▶ _Problem A_: According to the periodic table passage, how many elements did Antoine Lavoisier count in his 1789 list?
▶ _Problem B_: Transcribe the periodic table passage starting at "The list didn’t" and ending at "to the elements?".
▶ _Problem C_: In the periodic table passage, why did some early nineteenth-century scientists think certain elements came in families?

▶ _Text section_:

==================================================

(Roughly) Daily

Posts Tagged ‘Vladimir Vernadsky

“Taxonomy is described sometimes as a science and sometimes as an art, but really it’s a battleground”*…

The periodic table of elements, in the form introduced by Dmitri Mendeleev, is something that many of us take for granted. But as Philip Ball explains, there are a number of different visualizations making claims for our attention…

The Periodic Table was conceived as a scheme for bringing order to the elements. When there were deemed to be only four of these—the earth, air, fire, and water of the Greek philosopher Empedocles (it was just one of the elemental systems proposed in ancient times, but enjoyed the weighty advocacy of Plato and Aristotle)—things seemed simple enough. But during the Renaissance, natural philosophers were increasingly forced to accept that the metals then known—copper, iron, lead, tin, mercury, silver and gold—were not as interconvertible as the alchemists believed, but seemed to have an elemental primacy about them, too. More and more of these became recognized—zinc, bismuth, cobalt, and others—along with other new elements such as sulfur, phosphorus, carbon, and, in the late eighteenth century, gaseous elements like nitrogen, hydrogen and oxygen. When the French chemist Antoine Lavoisier (who named those latter two) drew up a list of known elements for his seminal textbook Traité élémentaire de chemie in 1789, he counted 33—including light and heat, which he called caloric.

The list didn’t seem to be arbitrary though. In the early nineteenth century, several scientists noted that some elements seemed to come in families, resembling one another in the kinds of reactions they engaged in and the compounds they formed. Some claimed to see triads: the halogens chlorine, bromine and iodine for example, or the reactive metals sodium, potassium (both discovered by English chemist Humphry Davy in 1807) and lithium (identified in 1817). Was there a hidden pattern to the elements?

==================================================

▶ _Supplied data_:
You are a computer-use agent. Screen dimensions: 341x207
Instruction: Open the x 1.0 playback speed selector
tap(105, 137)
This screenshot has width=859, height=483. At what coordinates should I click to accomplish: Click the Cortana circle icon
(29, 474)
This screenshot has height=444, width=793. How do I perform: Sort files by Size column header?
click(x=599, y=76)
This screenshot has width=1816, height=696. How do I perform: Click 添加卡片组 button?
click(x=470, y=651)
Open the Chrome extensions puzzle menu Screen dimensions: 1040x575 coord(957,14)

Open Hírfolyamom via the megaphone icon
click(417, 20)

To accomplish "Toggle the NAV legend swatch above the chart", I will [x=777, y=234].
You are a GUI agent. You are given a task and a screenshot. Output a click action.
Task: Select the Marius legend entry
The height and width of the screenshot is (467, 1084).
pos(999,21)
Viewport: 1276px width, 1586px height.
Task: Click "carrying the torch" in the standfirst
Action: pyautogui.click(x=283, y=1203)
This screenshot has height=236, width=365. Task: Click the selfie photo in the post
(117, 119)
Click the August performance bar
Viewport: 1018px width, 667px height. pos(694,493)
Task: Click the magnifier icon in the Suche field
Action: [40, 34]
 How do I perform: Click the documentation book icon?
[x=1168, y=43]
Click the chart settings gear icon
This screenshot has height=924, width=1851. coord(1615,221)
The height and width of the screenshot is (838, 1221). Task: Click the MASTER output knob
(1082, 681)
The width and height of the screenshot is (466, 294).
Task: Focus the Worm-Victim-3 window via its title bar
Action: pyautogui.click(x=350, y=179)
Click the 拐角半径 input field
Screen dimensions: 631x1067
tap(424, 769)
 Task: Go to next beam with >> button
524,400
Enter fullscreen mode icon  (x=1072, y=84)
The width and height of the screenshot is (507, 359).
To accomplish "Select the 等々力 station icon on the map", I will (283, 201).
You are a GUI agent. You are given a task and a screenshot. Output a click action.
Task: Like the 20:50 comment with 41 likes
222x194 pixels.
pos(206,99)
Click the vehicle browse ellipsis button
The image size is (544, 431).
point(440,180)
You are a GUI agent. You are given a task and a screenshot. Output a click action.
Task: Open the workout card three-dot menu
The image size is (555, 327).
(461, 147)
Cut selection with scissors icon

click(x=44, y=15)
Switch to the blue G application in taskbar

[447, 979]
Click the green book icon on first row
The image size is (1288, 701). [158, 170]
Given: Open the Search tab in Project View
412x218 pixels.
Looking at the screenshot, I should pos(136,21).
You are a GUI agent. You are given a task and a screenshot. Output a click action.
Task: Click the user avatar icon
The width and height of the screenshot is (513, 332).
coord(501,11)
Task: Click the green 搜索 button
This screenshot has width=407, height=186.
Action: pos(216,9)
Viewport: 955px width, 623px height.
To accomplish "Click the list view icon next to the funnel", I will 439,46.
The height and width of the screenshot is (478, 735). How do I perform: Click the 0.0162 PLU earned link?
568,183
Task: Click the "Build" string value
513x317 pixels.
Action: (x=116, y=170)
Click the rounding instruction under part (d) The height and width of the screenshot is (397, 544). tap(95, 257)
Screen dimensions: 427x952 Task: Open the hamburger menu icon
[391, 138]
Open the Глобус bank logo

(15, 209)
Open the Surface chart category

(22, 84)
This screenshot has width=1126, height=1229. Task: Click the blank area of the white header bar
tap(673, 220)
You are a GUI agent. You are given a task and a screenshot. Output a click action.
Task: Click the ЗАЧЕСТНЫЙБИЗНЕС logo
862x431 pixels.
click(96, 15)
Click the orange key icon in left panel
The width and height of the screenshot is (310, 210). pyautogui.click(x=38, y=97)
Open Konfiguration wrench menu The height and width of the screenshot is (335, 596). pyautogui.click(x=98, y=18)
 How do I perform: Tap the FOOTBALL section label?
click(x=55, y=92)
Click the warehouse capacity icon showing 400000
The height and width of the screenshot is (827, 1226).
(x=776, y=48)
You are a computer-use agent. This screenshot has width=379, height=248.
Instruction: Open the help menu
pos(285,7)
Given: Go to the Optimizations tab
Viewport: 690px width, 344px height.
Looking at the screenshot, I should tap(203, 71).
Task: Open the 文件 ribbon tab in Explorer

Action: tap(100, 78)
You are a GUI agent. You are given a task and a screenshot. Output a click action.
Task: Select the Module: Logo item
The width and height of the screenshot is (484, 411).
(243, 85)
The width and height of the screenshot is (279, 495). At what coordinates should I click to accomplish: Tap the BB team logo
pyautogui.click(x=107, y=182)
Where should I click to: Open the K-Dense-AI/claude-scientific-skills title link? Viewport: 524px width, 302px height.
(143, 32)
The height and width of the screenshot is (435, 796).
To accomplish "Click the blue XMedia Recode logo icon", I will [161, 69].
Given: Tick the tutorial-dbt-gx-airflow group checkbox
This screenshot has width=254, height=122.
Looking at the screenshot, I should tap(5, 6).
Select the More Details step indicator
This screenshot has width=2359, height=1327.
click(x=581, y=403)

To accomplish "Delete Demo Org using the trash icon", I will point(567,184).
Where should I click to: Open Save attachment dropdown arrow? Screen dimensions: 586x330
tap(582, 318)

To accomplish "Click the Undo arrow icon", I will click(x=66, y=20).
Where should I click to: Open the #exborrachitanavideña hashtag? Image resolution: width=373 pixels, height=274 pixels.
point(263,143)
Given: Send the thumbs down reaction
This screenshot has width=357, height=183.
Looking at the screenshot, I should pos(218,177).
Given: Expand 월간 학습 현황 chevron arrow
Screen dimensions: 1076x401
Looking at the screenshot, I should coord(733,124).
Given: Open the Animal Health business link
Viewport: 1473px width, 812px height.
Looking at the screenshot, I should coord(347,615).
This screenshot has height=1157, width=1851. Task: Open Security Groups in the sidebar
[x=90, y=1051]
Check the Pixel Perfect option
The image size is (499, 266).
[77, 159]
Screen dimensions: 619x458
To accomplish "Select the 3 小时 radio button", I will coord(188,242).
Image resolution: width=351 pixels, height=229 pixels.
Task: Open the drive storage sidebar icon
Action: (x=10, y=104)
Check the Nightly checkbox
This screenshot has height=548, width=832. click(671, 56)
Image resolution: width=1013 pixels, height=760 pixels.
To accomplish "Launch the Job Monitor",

==================================================

▶ _Written solution A_: He counted 33, including light and heat.

▶ _Written solution B_:
The list didn’t seem to be arbitrary though. In the early nineteenth century, several scientists noted that some elements seemed to come in families, resembling one another in the kinds of reactions they engaged in and the compounds they formed. Some claimed to see triads: the halogens chlorine, bromine and iodine for example, or the reactive metals sodium, potassium (both discovered by English chemist Humphry Davy in 1807) and lithium (identified in 1817). Was there a hidden pattern to the elements?

▶ _Written solution C_: They noticed that some elements resembled one another in the kinds of reactions they engaged in and the compounds they formed.